Fare della crisi uno scontro fra ricchi e poveri non ha senso e non conduce a nulla. La sfida è un’altra: un modello di pensiero – politico, sociale, antropologico nonché esistenziale – e dunque di società, capace di realizzare il principio della destinazione universale dei beni e la profezia dell’uguaglianza e fratellanza tra gli uomini. Solo così, gesti, comportamenti, parole e valori come “solidarietà”, “accoglienza” e “condivisione” – insomma: moltiplicazione dei pani e pesci – potranno essere anche fattori reali e concreti di sviluppo e crescita materiale e spirituale. In questo senso il Vangelo, “manifesto” di vita e di vita abbondante, se siamo capaci e lo vogliamo, può essere la “spinta” che manca, l’unico, se vissuto concretamente come “regola d’oro”, capace di rompere l’inerzia dei cuori dei cristiani e non cristiani, credenti e non credenti.

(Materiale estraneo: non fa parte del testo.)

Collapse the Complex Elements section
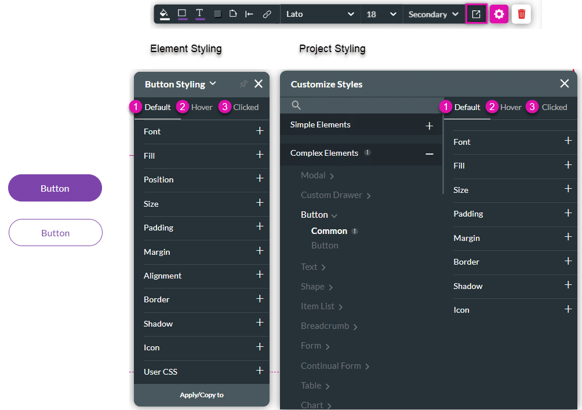This screenshot has width=582, height=410. click(429, 153)
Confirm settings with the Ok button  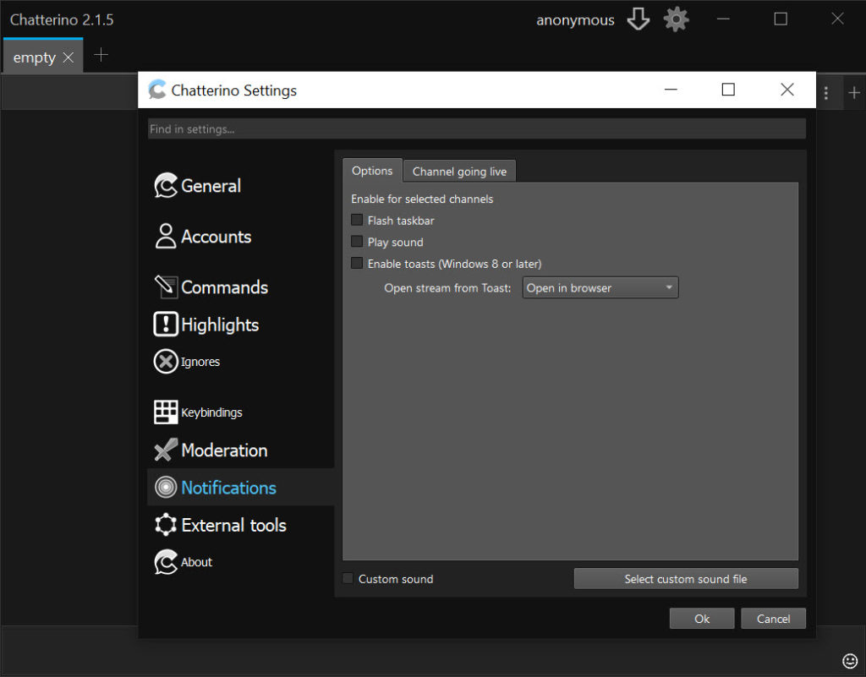click(701, 618)
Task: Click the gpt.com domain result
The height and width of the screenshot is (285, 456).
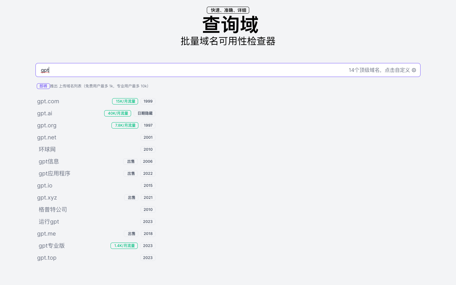Action: (48, 101)
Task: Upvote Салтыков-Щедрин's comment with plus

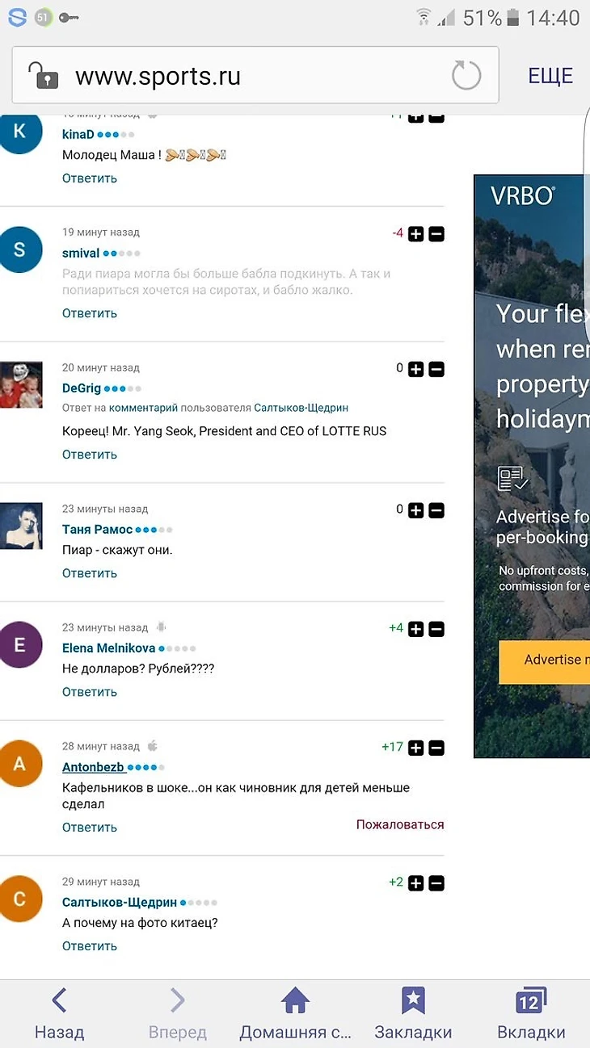Action: 416,883
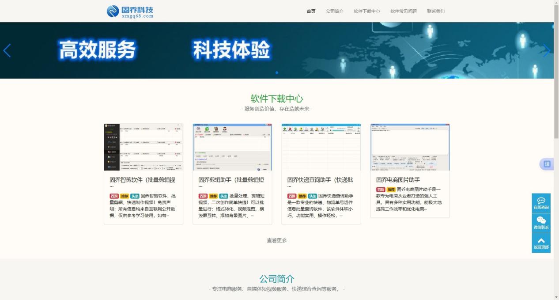Screen dimensions: 559x300
Task: Click the 固乔科技 logo icon
Action: (x=113, y=11)
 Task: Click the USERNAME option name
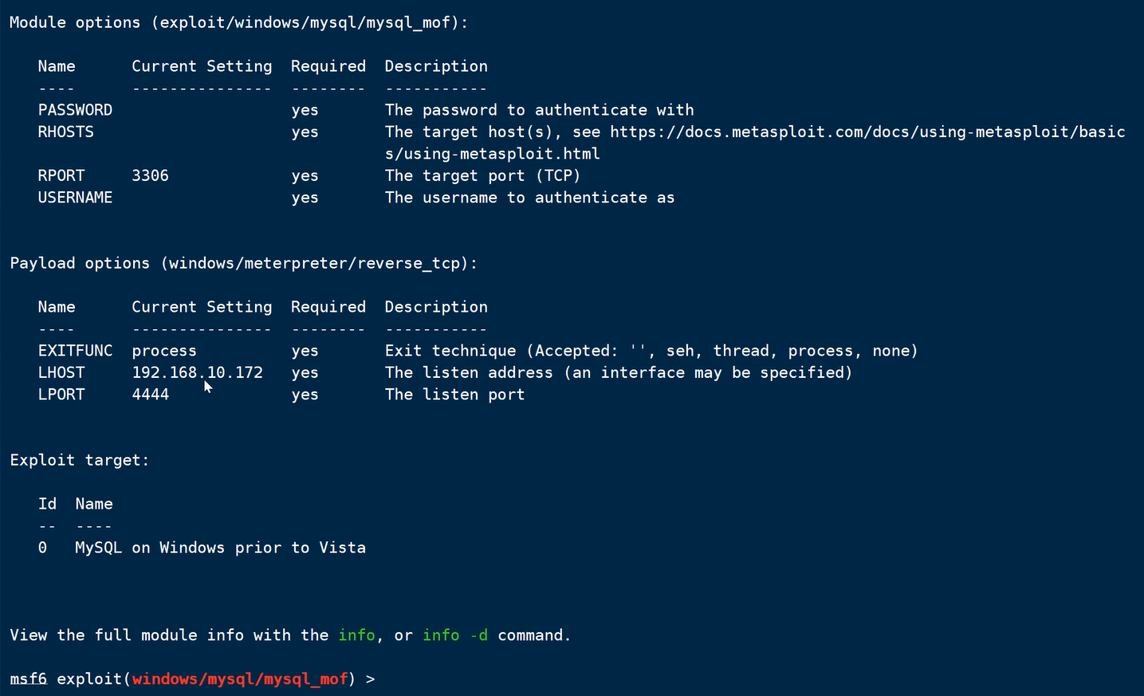coord(75,198)
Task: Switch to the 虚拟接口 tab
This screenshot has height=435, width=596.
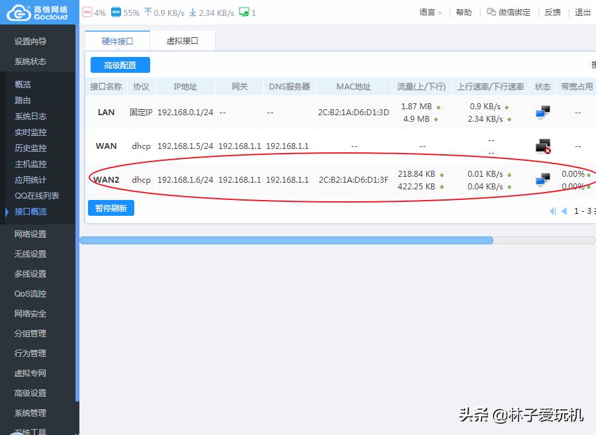Action: click(x=182, y=41)
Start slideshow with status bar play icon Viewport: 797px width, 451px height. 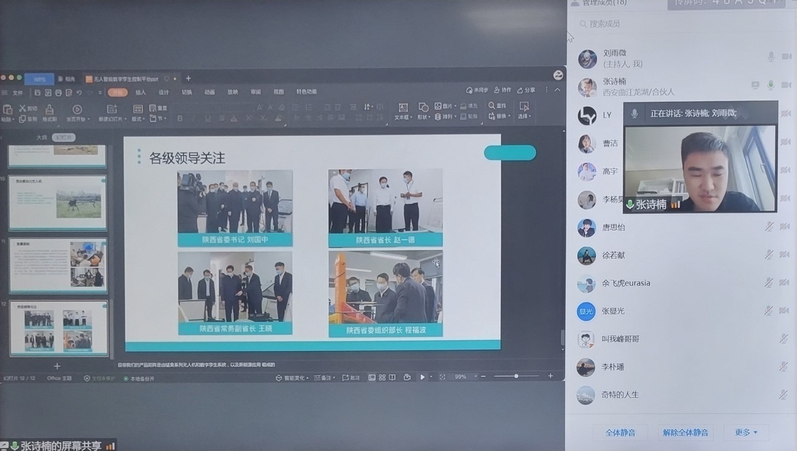pos(422,377)
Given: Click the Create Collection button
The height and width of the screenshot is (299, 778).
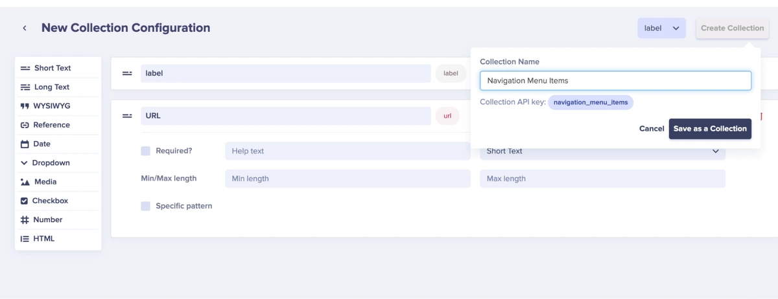Looking at the screenshot, I should (732, 28).
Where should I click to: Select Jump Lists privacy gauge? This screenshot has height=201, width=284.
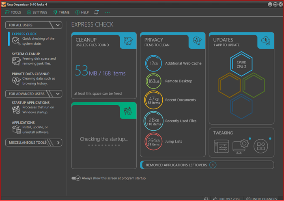coord(154,142)
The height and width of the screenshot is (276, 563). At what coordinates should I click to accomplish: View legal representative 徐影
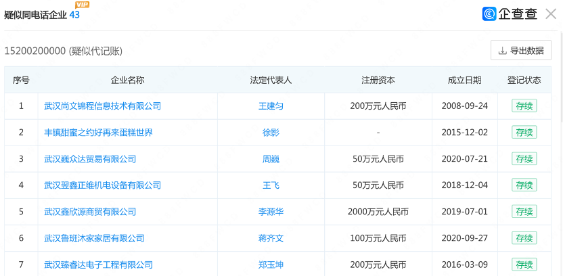pyautogui.click(x=271, y=133)
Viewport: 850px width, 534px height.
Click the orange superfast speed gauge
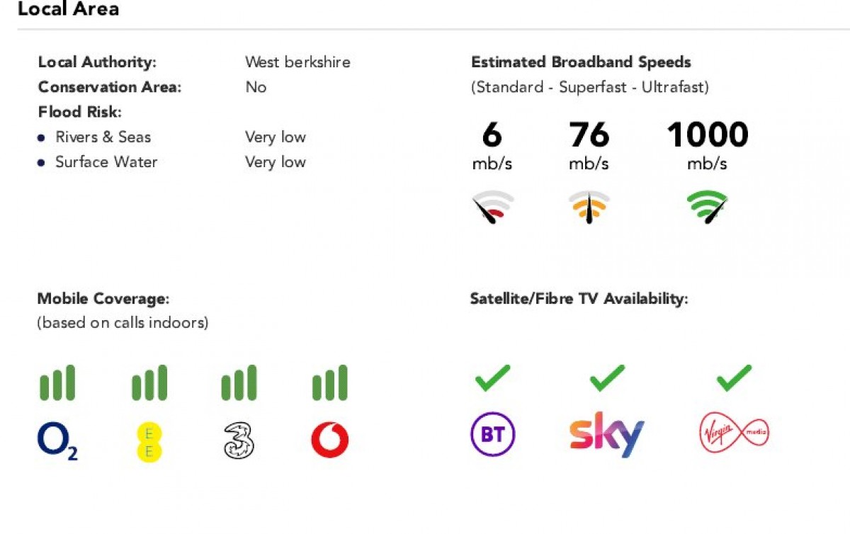coord(589,208)
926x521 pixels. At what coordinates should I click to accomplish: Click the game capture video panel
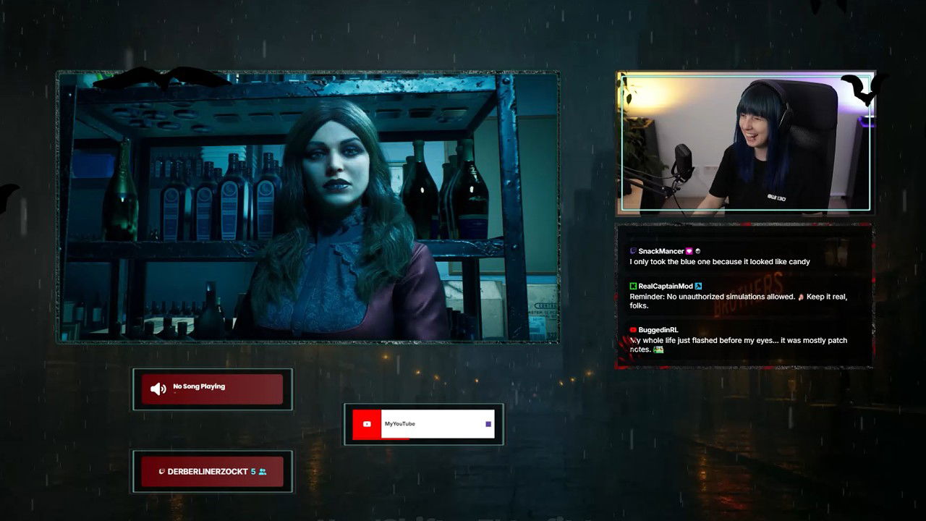pos(307,206)
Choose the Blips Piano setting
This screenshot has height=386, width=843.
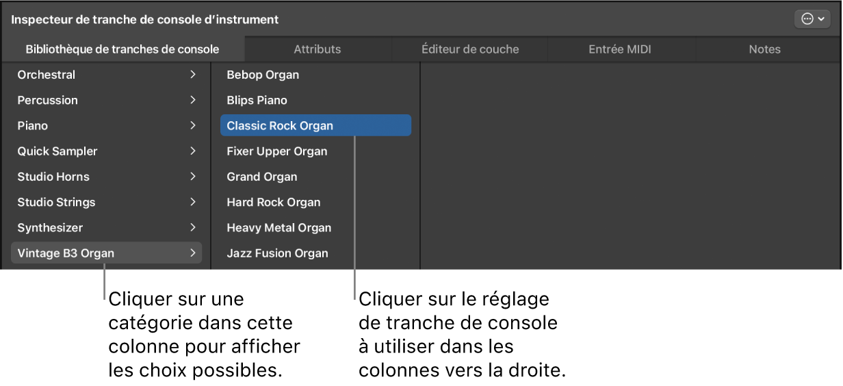[257, 100]
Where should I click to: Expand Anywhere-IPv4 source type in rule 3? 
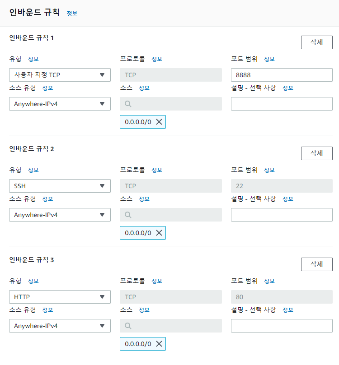pos(60,326)
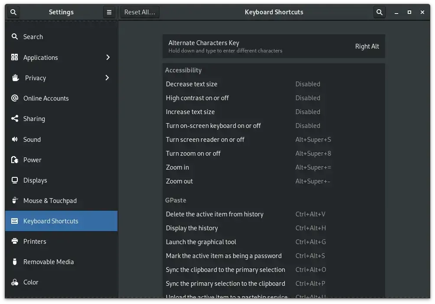Select the High contrast on or off row
Viewport: 435px width, 304px height.
pos(273,98)
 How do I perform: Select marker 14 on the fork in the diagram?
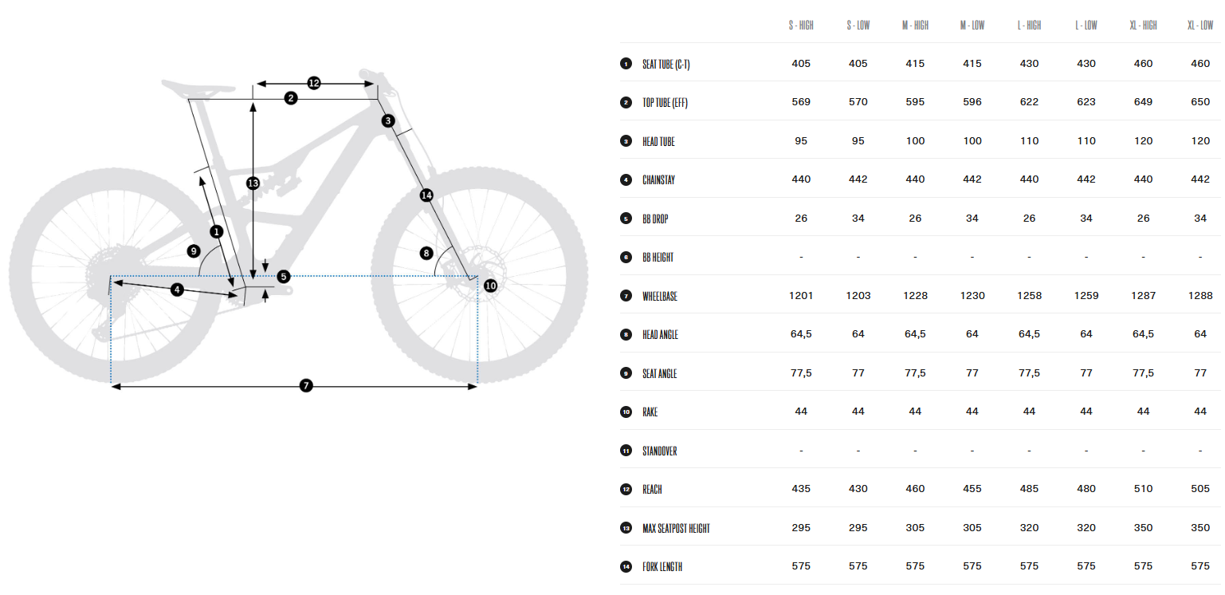coord(426,195)
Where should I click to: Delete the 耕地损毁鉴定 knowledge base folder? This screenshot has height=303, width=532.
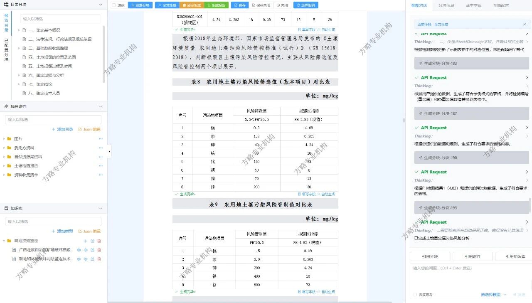coord(99,241)
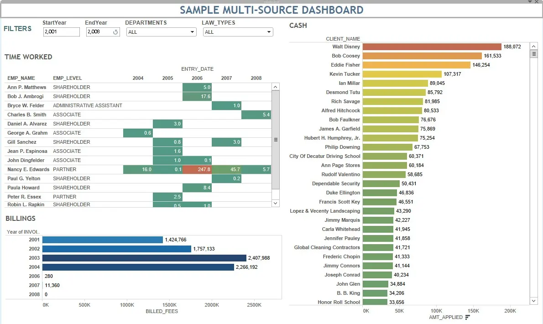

Alle Nazioni Unite Papa Francesco, senza citare il Vangelo lo ha proposto come guida per tutti: “I governanti – ha osservato con forza – devono fare tutto il possibile affinché tutti possano disporre della base minima materiale e spirituale per rendere effettiva la loro dignità e per formare e mantenere una famiglia, che è la cellula primaria di qualsiasi sviluppo sociale. Questo minimo assoluto, a livello materiale ha tre nomi: casa, lavoro e terra; e un nome a livello spirituale: libertà dello spirito, che comprende la libertà religiosa, il diritto all’educazione e gli altri diritti civili”.